東京海上、主導的役割認める 損保4社「価格調整」

東京海上日動火災の本社ビル=東京都千代田区(寺河内美奈撮影)
東京海上日動火災の本社ビル=東京都千代田区(寺河内美奈撮影)

東京海上日動火災保険など大手損害保険4社が、私鉄大手の東急グループ向けの火災保険料で事前に価格調整を図ったとされる問題で、東京海上は20日、同社の社員が保険料の調整行為を主導していたことを明らかにした。独占禁止法違反の恐れがあるカルテルを結んだとして、近く公正取引委員会に報告する。

関係者によると、4社は東京海上のほか損害保険ジャパン、三井住友海上火災保険、あいおいニッセイ同和損害保険。東急向けの保険は4社が分担して引き受ける共同保険で、東京海上は主幹事を務める。
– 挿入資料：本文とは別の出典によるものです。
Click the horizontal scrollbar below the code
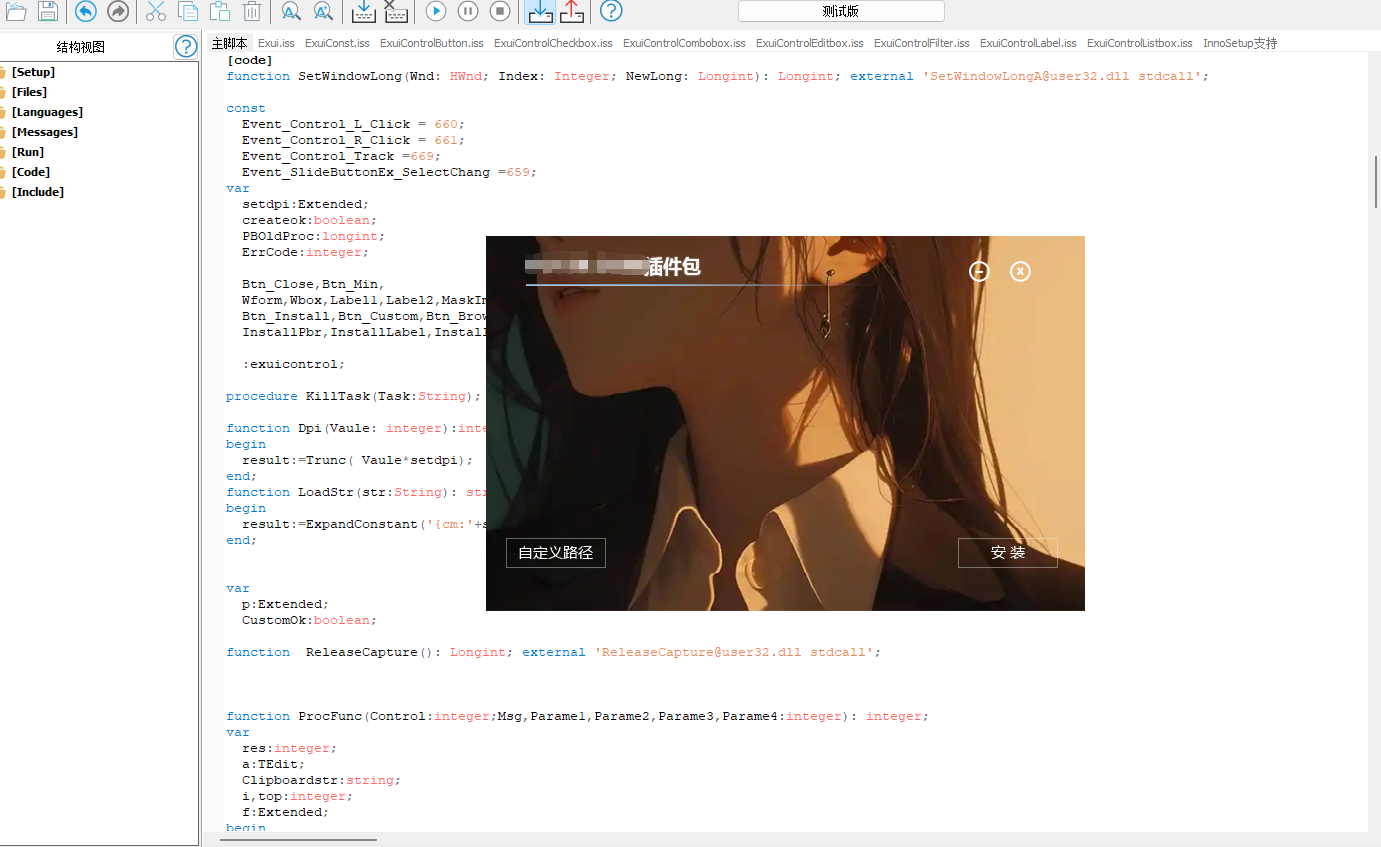 coord(298,840)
金融庁は4社に対し、契約で事前に価格調整をした疑いがあるとして報告徴求命令を出している。

東京海上は東急や他の3社の名前は伏せた上で一連の経緯を公表。それによると、保険契約の入札時に損保各社が提示した保険料がいずれも高い水準だったことに疑念を持った顧客から、昨年12月20日に東京海上に不適切行為がなかったか指摘があったという。

その後、東京海上が関係者への聞き取りやメールなどの調査を行ったところ、契約担当者が価格調整を主導したと認めた。東京海上は今年3月に金融庁に報告。入札はやり直しとなり、不当に高い保険料での契約には至らなかった。

現時点では他の価格調整の事案は確認されていない。東京海上は、「独占禁止法に関する不適切な事案が生じたことを重く受け止める。再発防止に努める」としている。